A short "Questions & Answers" document regarding these proposals is
available on the Company's website at www.veil.uk.

Expected Timetable

                                                                                2026
 Tender Offer opens                                                             3 June
 Record Date for the Tender Offer                                               6.00 p.m. on 3 June
 Latest date for Qualifying In Specie Shareholders to contact the Investment    5.00 p.m. on 22 June
 Manager in connection with the In Specie Option
 Latest time and date for receipt of Forms of Instruction and electronic proxy  9.30 a.m. on 22 June
 appointments for the General Meeting
 Latest time and date for receipt of Forms of Proxy for the General Meeting     9.30 a.m. on 23 June
 General Meeting                                                                9.30 a.m. on 24 June
 Results of General Meeting announced                                           24 June
 Annual General Meeting                                                         25 June
 Tender Closing Date: latest time and date for receipt of Tender Forms and TTE  6.00 p.m. on 6 July
 Instructions
 Results of Tender Offer announced                                              7 July
 Calculation Date                                                               close of business on 8 July
 Tender Price announced                                                         9 July
 CREST accounts credited with unsuccessfully tendered uncertificated Ordinary   by 12 July
 Shares
 Repurchase of Exit Shares announced                                            on or around 13 July
 Return of share certificates in respect of unsuccessfully tendered             by 13 July
 certificated Ordinary Shares and balancing certificates despatched
 Payments through CREST made in respect of the Exit Shares held in              13 July
 uncertificated form
 Cheques despatched in respect of the Exit Shares held in certificated form     13 July
 Transfer of portfolio assets to Qualifying In Specie Shareholders that have    on or around 14 July
 elected for the In Specie Option

 

All references to times in this announcement are to UK time unless otherwise
stated.

The times and dates set out in the expected timetable may be adjusted by the
Company at its discretion, in which event details of the new times and/or
dates will be notified to Shareholders by an announcement made by the Company
through a Regulatory Information Service.
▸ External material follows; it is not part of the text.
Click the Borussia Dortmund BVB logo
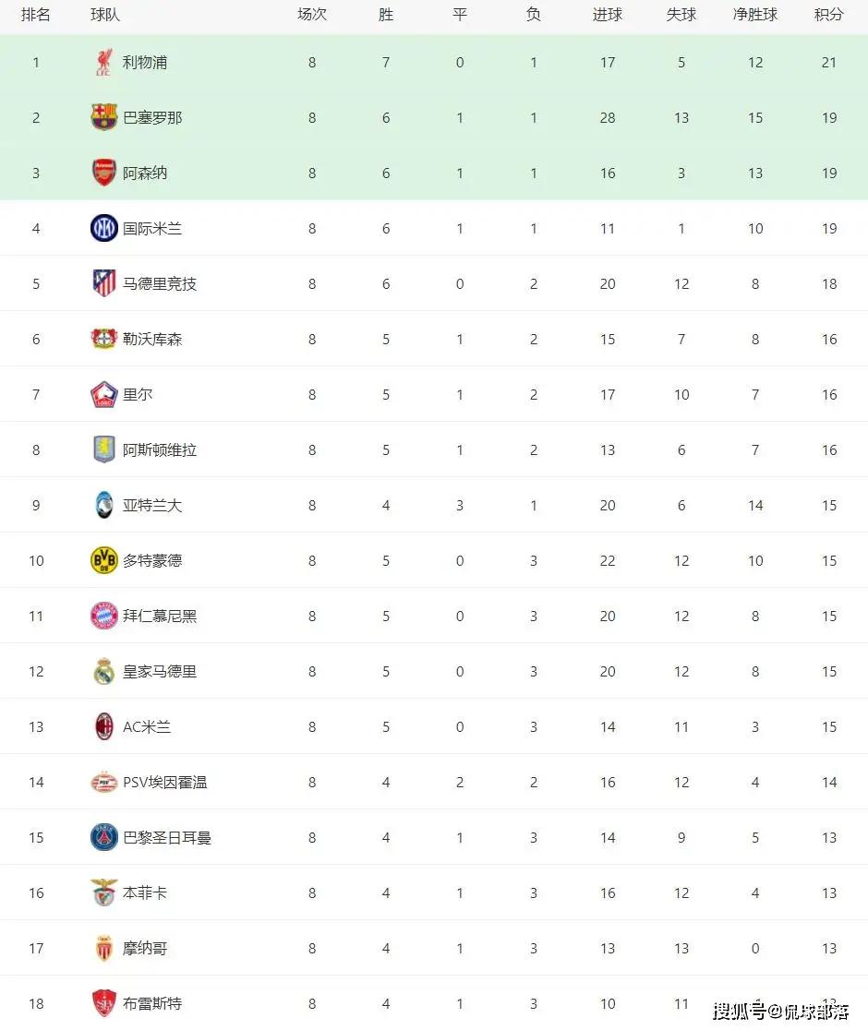This screenshot has height=1030, width=868. pyautogui.click(x=103, y=560)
Defined terms used in this announcement shall, unless the context requires
otherwise, have the meanings ascribed to them in the Circular.

Enquiries

 Vietnam Enterprise Investments Limited
 Steven Mantle
 +44 (0) 755 370 1237
 stevenmantle@dragoncapital.com (mailto:stevenmantle@dragoncapital.com)

 Jefferies International Limited
 Stuart Klein
 +44 (0) 207 029 8703
 stuart.klein@jefferies.com (mailto:stuart.klein@jefferies.com)

 h2Radnor
 Iain Daly
 +44 (0) 203 897 1830
 idaly@h2radnor.com (mailto:idaly@h2radnor.com)

 Montfort Communications
 Gay Collins, Alex Everett
 +44 (0) 779 862 6282
 veil@montfort.london (mailto:veil@montfort.london)

 

LEI: 213800SYT3T4AGEVW864

 

Annex I

The Tender Offer

Introduction and Summary

Shareholders are being invited by the Company to tender up to 10 per cent. of
the Ordinary Shares in issue on the Record Date (excluding Ordinary Shares
held in treasury). The Tender Offer is open only to Eligible Shareholders on
the Register as at the Record Date, being 6.00 p.m. on 3 June 2026. Any
shareholding that is not recorded on the Register on the Record Date will not
be eligible to participate in the Tender Offer.

Eligible Shareholders will be able to tender up to 10 per cent. of the
Ordinary Shares registered in their name on the Register as at the Record Date
(the "Basic Entitlement"), rounded down to the nearest whole number of
Ordinary Shares. Eligible Shareholders tendering up to their Basic Entitlement
will have their election satisfied in full. Registered Eligible Shareholders
who hold Ordinary Shares on the Record Date for multiple beneficial owners may
decide allocations among such beneficial owners at their own discretion.

Eligible Shareholders may tender Ordinary Shares in excess of their Basic
Entitlement (an "Excess Application"), with such Excess Applications being
satisfied if there are sufficient remaining Available Shares. Such remaining
Available Shares will be apportioned to Eligible Shareholders pro rata to
their Excess Applications should other Eligible Shareholders not tender the
full amount of their Basic Entitlement and as a result of certain Overseas
Shareholders not being permitted to participate in the Tender Offer.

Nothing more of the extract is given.